Start of Source passage

CANADIAN ARMY JOURNAL, VOL 10, NO 3, JULY 1955
I remember passing through an Italian town. On a wall was the inevitable "VIVA IL DUCE" which had been half effaced. It had been replaced by "HEIL HITLER". The Gothic lettering had been scrawled through and there, in large block letters, was the triumphant inscription, "HURRAY FOR TORONTO". - Contributed by Captain F. L. Jones, late The Irish Regiment of Canada.
CANADIAN ARMY JOURNAL, VOL 14, NO 4, FALL 1960
Regimental tradition assists as a means of developing morale, whenever time and circumstances permit. But it is not and cannot be a substitute for morale. - From The Infantry (India).
CANADIAN ARMY JOURNAL, VOL 6 NO 1, APRIL 1952
Foundations of Morale
The foundations of morale are, I think, first, spiritual, then mental, and lastly material. I put them in that order because that, I believe, is the order of their importance. - Field Marshal Sir William Slim, Chief of the Imperial General Staff.
CANADIAN ARMY JOURNAL, VOL 1, NO 6, 1947/48
Field Marshal Montgomery
Regimental spirit and tradition can be a powerful factor in making for good morale, and must be constantly encouraged. But in the crisis of battle a man will not derive encouragement from the glories of the past; he will seek aid from his leaders and comrades of the present. Most men do not fight well because their ancestors fought well at the battle of Minden two centuries ago, but because their particular platoon or unit has good leaders, is well disciplined, and has developed the feelings of comradeship and self-respect among all ranks and on all levels. It is not devotion to some ancient regimental story that steels men in the crisis; it is devotion to the comrades who are with them and the leaders who are in front of them. Therefore, it is essential that in our training we select men who possess within them the potentialities of leadership and, secondly, we develop those potentialities. This is best accomplished by giving the leader responsibility. The mere fact of responsibility will increase the leader's powers of decision and make him confident of his ability to handle any crisis.
"The combination of rain and movement produces mud, which has a general degrading effect on men and machines and may seriously damage some types of equipment. More important from the operational viewpoint, rain can rather quickly render impassable areas of marginal going in general, and the approaches to and exits from water-obstacle crossings in particular." - Richard E. Simpkin; Race to the Swift - Thoughts on Twenty-First Century Warfare, 1985
"Discipline, skill, good-will, a certain pride, and high morale, are the attributes of an army trained in times of peace. They command respect, but they have no strength of their own. They stand or fall together. One crack, and the whole thing goes, like a glass too quickly cooled." - Carl Von Clausewitz, On War; ed and trans by Michael Howard and Peter Paret, (Princeton University Press, Princeton, New Jersey), 1984
"Physical casualties are not the only losses incurred by both sides in the course of the engagement: their moral strength is also shaken, broken and ruined. In deciding whether or not to continue the engagement it is not enough to consider the loss of men, horses, and guns; one also has to weigh the loss of order, courage, confidence, cohesion, and plan. The decision rests chiefly on the state of morale, which, in cases where the victor has lost as much as the vanquished, has always been the single decisive factor." - Carl Von Clausewitz, On War; ed and trans by Michael Howard and Peter Paret, (Princeton University Press, Princeton, New Jersey), 1984
"But the main point is that soldiers, after fighting for some time, are apt to be like burned-out cinders. They have shot off their ammunition, their numbers have been diminished, their strength and their morale are drained, and possibly their courage has vanished as well. As an organic whole, quite apart from their loss in numbers, they are far from being what they were before the action; and thus the amount of reserves spent is an accurate measure on the loss of morale." - Carl Von Clausewitz, On War; ed and trans by Michael Howard and Peter Paret, (Princeton University Press, Princeton, New Jersey), 1984
"In order to utilize any weakness or mistake on the part of the enemy, not giving an inch more ground than the force of circumstances requires, and especially in order to keep morale as high as possible, it is absolutely necessary to make a slow fighting retreat, boldly confronting the pursuer whenever he tries to make too much of his advantage."

End of Source passage
Start of Excerpted data

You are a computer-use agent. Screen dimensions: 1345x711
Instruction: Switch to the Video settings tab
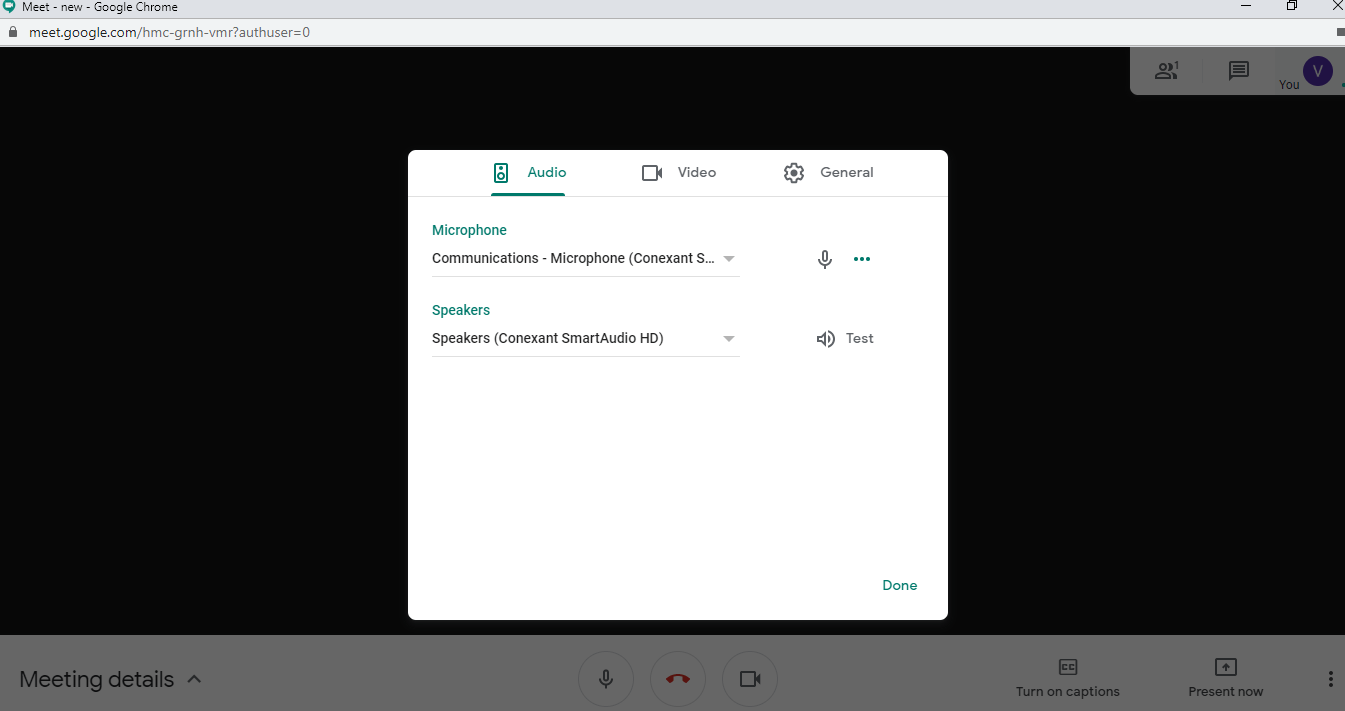679,172
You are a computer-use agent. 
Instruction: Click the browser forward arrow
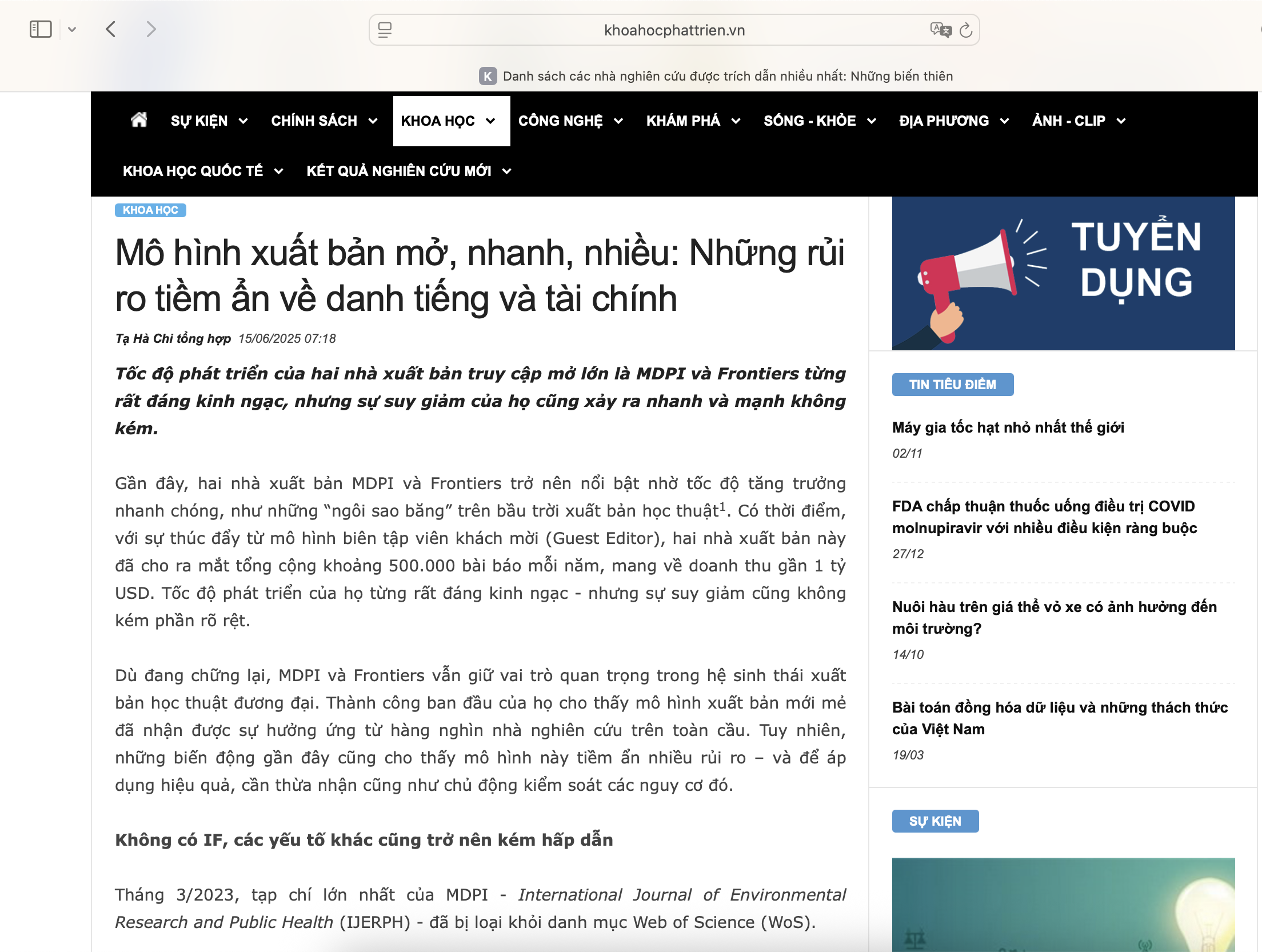(151, 29)

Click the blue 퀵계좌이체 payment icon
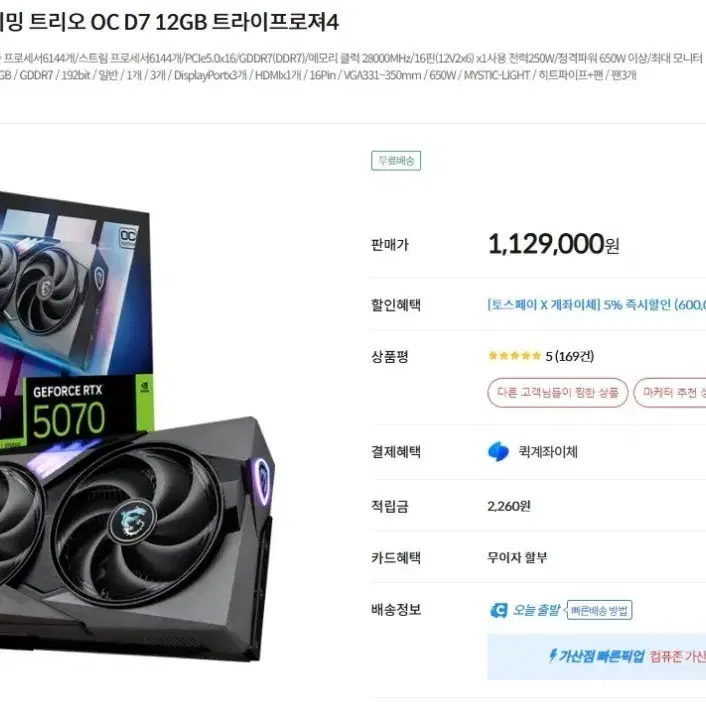[x=498, y=452]
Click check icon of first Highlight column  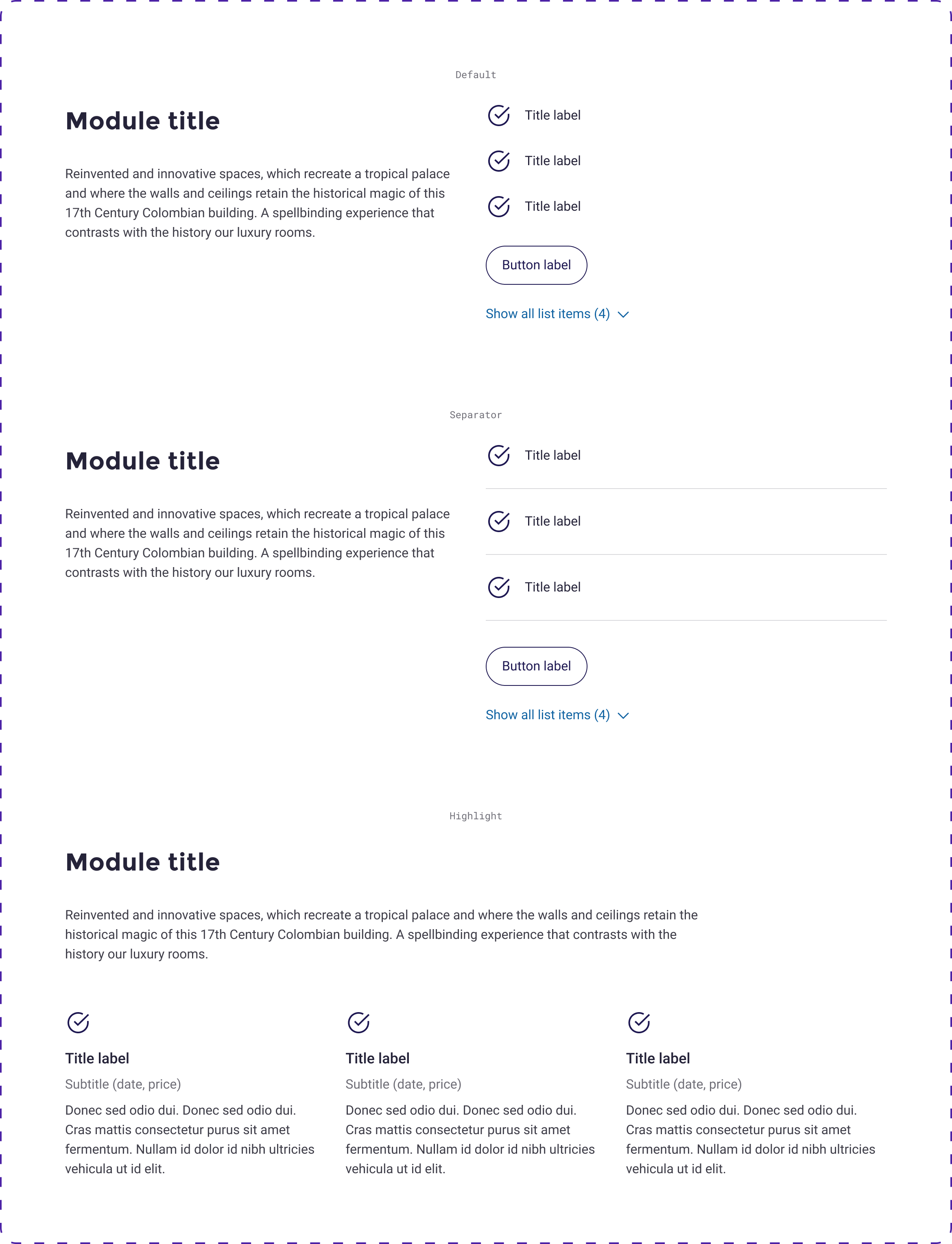pyautogui.click(x=78, y=1023)
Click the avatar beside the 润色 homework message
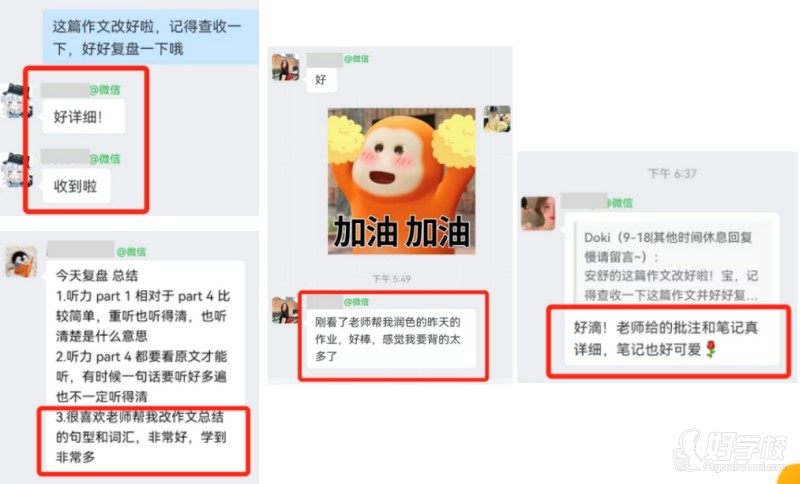The image size is (800, 484). [286, 310]
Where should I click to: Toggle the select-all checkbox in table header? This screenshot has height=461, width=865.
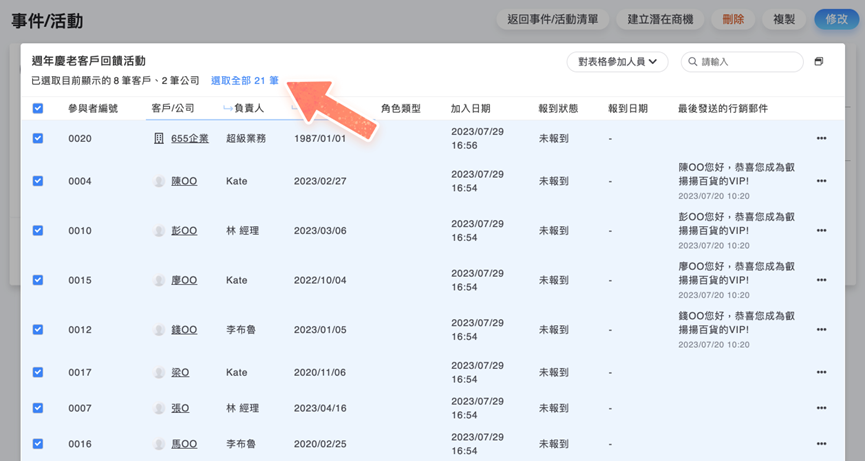[38, 108]

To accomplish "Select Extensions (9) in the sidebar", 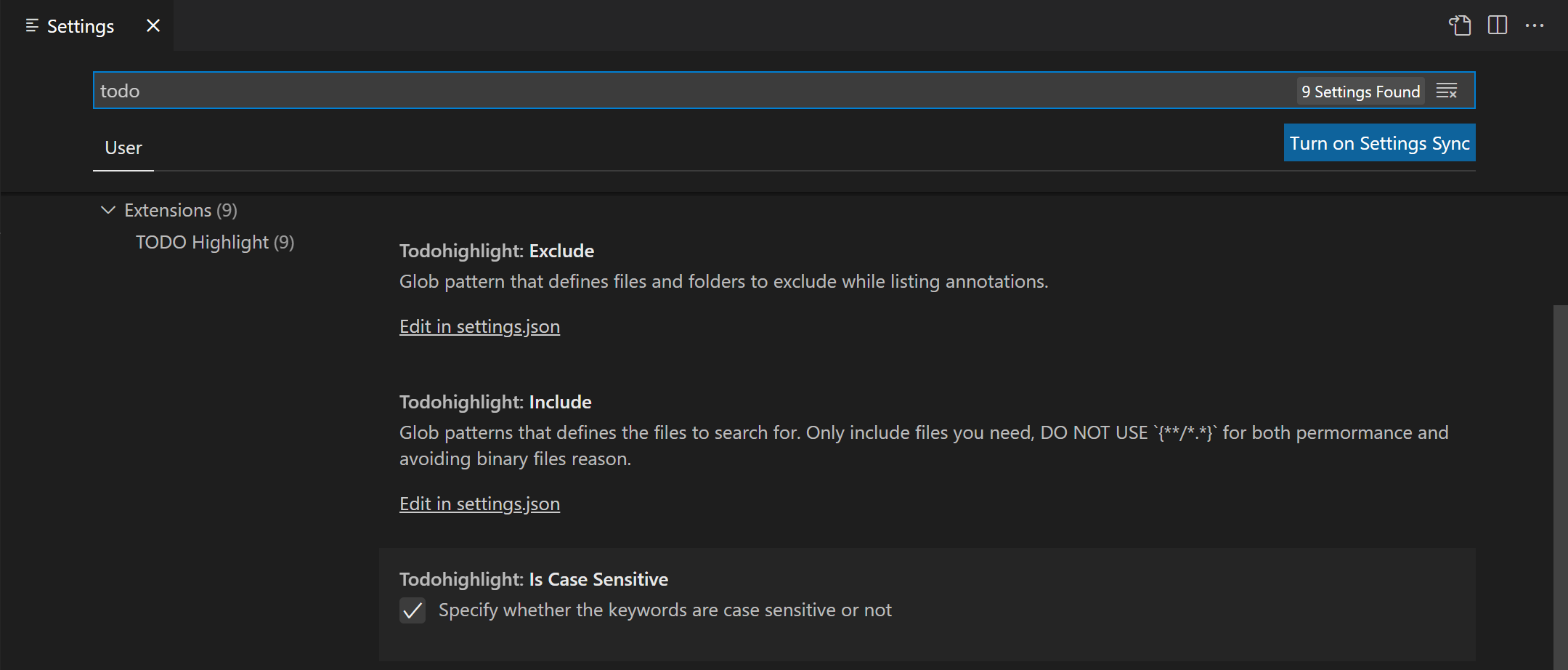I will point(179,209).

End of Excerpted data

» **Task set**:
1. In the morale quotations, in what order does Field Marshal Sir William Slim rank the foundations of morale?
2. Return the part of the morale quotations starting at "CANADIAN ARMY JOURNAL, VOL 10, NO" and ending at "Regiment of Canada.".
These records have no connection to the morale quotations.

» **Answers in order**:
1. First spiritual, then mental, and lastly material.

2.
CANADIAN ARMY JOURNAL, VOL 10, NO 3, JULY 1955
I remember passing through an Italian town. On a wall was the inevitable "VIVA IL DUCE" which had been half effaced. It had been replaced by "HEIL HITLER". The Gothic lettering had been scrawled through and there, in large block letters, was the triumphant inscription, "HURRAY FOR TORONTO". - Contributed by Captain F. L. Jones, late The Irish Regiment of Canada.